You have more options than you might think.

  • Use a debit card. Surcharges are not permitted on debit transactions. Interac debit fees to merchants are much lower than credit card interchange. If a business is adding a surcharge, paying with Interac removes it.
  • Use cash. No fees at all, and some businesses that have implemented surcharges also offer a cash discount rather than a credit surcharge, which is legally the same thing structured differently.
  • Ask before you pay. Merchants are required to disclose surcharges. Ask upfront at any business you suspect might be adding them, especially independent restaurants and service providers.
  • Choose businesses that do not surcharge. If a competitor charges the same price with no surcharge, that is an easy choice.

What this means for the future of credit card rewards in Canada

Credit card surcharges are one of several pressures on the Canadian rewards card ecosystem. The federal government has also been pressuring Visa and Mastercard to reduce interchange fees, which directly fund rewards programs. Lower interchange means less revenue for banks to fund points, cashback, and benefits.

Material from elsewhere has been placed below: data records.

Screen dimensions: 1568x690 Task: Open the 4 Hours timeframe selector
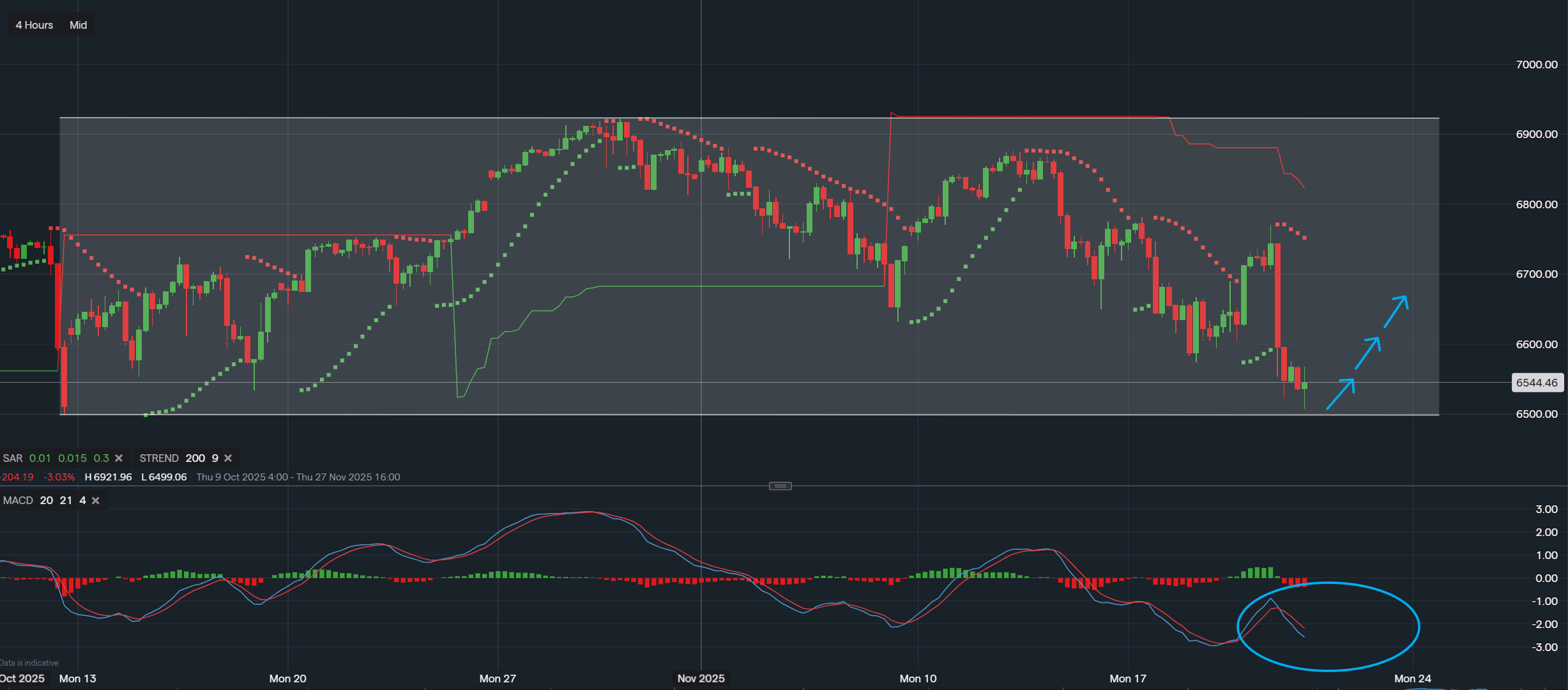coord(33,25)
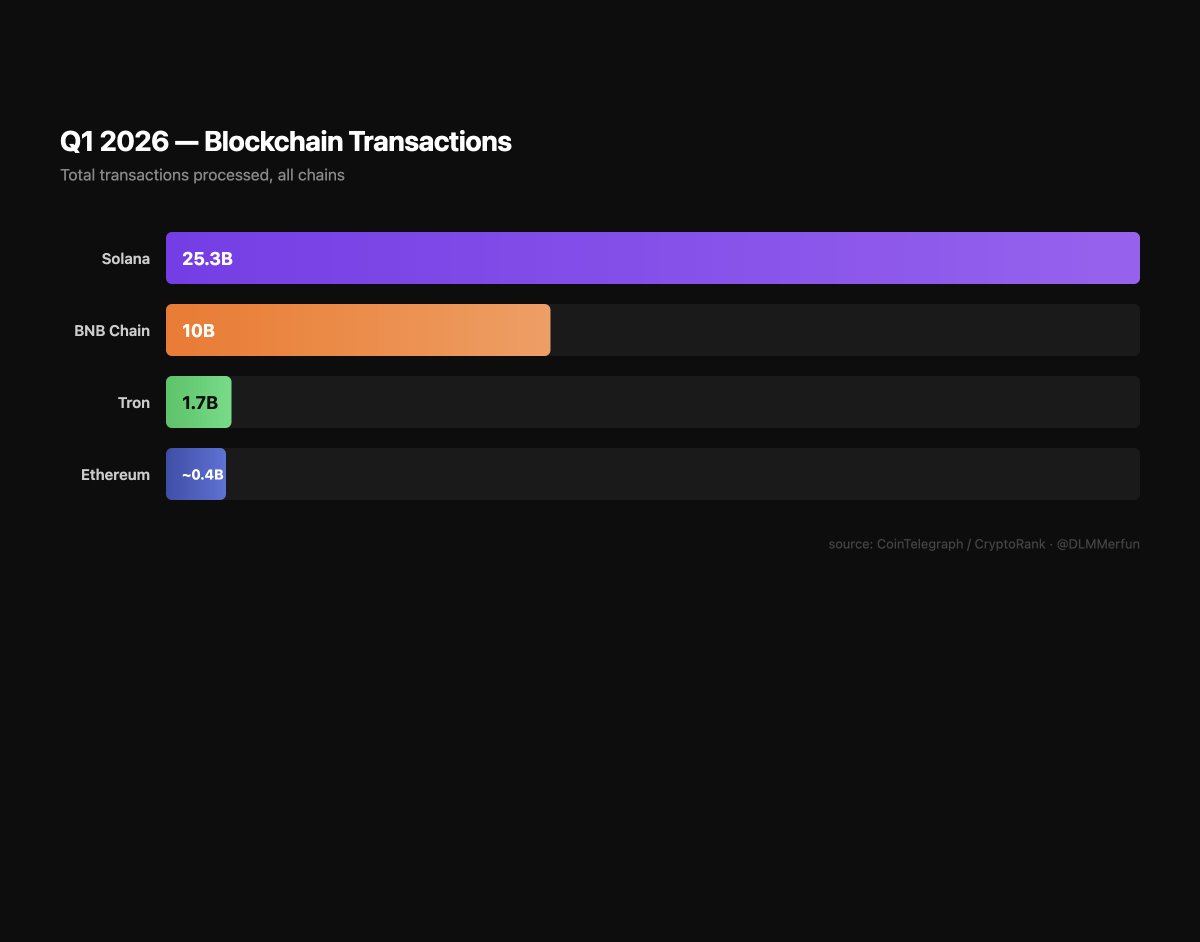
Task: Click the empty track of Tron bar
Action: (x=685, y=402)
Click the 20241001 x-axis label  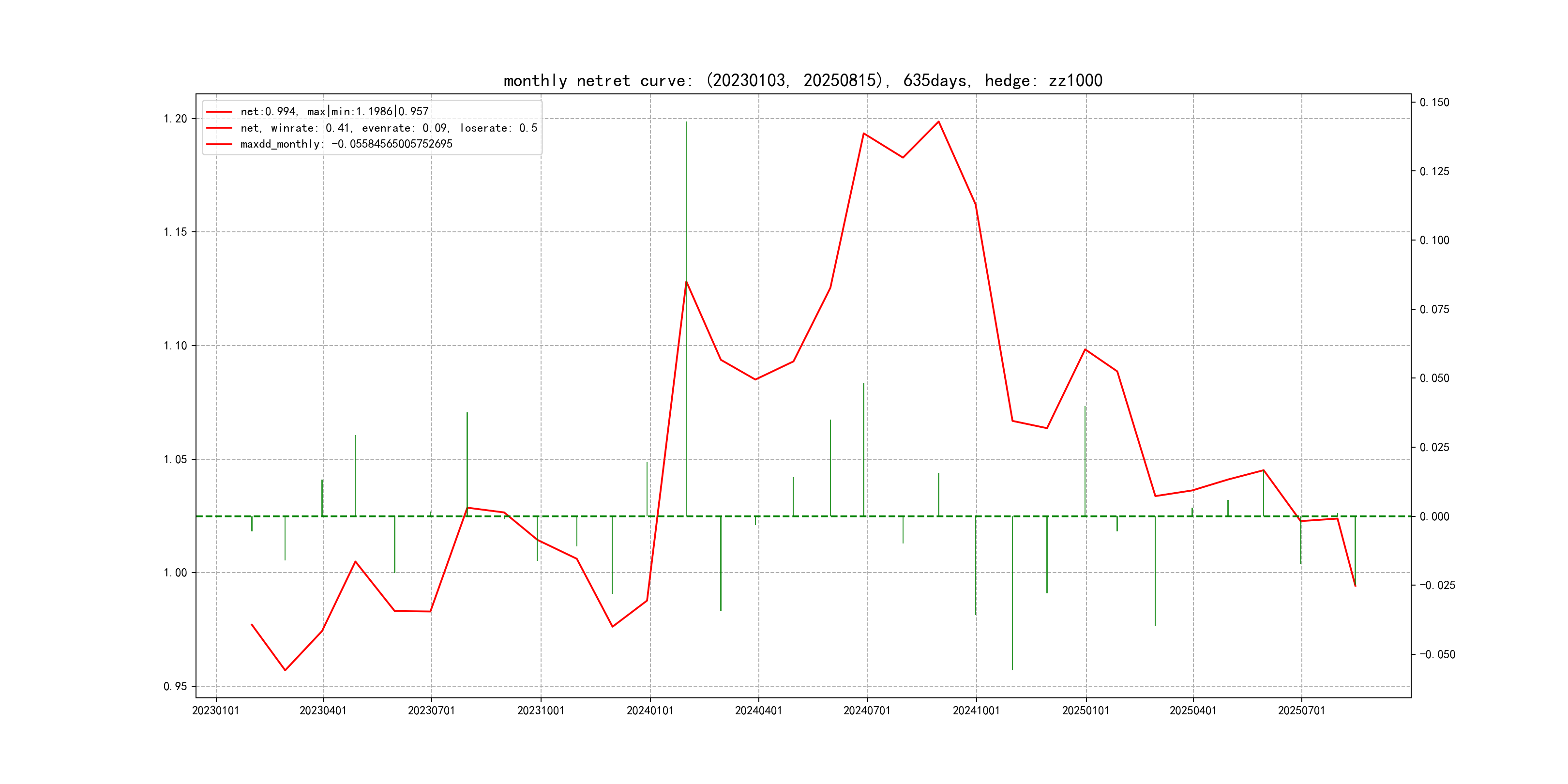coord(976,711)
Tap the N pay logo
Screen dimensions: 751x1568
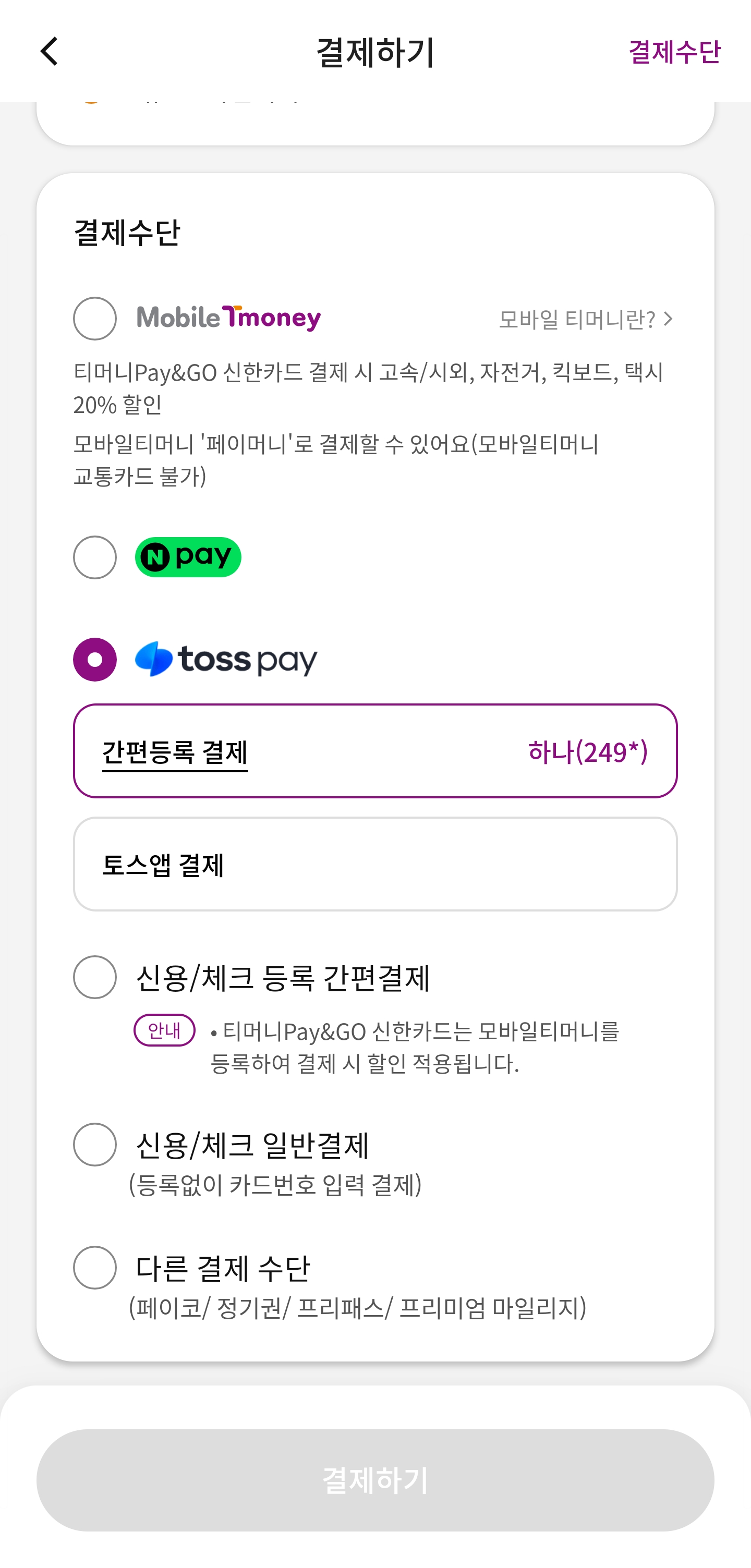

In the near term, Canadian credit card rewards are still robust compared to what many other countries offer. In the medium term, as interchange fees potentially come down and surcharging becomes more common, the calculation on premium annual-fee cards may shift slightly.

For now, the best response is to know which merchants are adding surcharges, carry a debit card as a backup, and factor a potential 2.4% surcharge into the math when you are deciding whether a rewards card is worth keeping.

Frequently asked questions

Is it legal for a restaurant to add a credit card fee in Canada?

Yes, outside of Quebec. Any Canadian merchant can add a surcharge on Visa and Mastercard transactions up to 2.4%, as long as they disclose it clearly before the transaction. If you were not told about the surcharge before paying, you can dispute the charge.

Can merchants surcharge American Express?

The October 2022 rule changes applied specifically to Visa and Mastercard, following those networks changing their merchant agreements as part of a class-action settlement. American Express has its own separate merchant agreement rules. In practice, many merchants that do surcharge are applying it to all credit cards, but the legal framework is different for Amex.

Does the surcharge apply to online purchases too?

Yes. The rules do not distinguish between in-person and online transactions. Online merchants can add surcharges provided they disclose them clearly before checkout is completed.

Credit card surcharges are still uncommon at most places Canadians shop every day. But knowing how they work means you will not be caught off guard when one appears.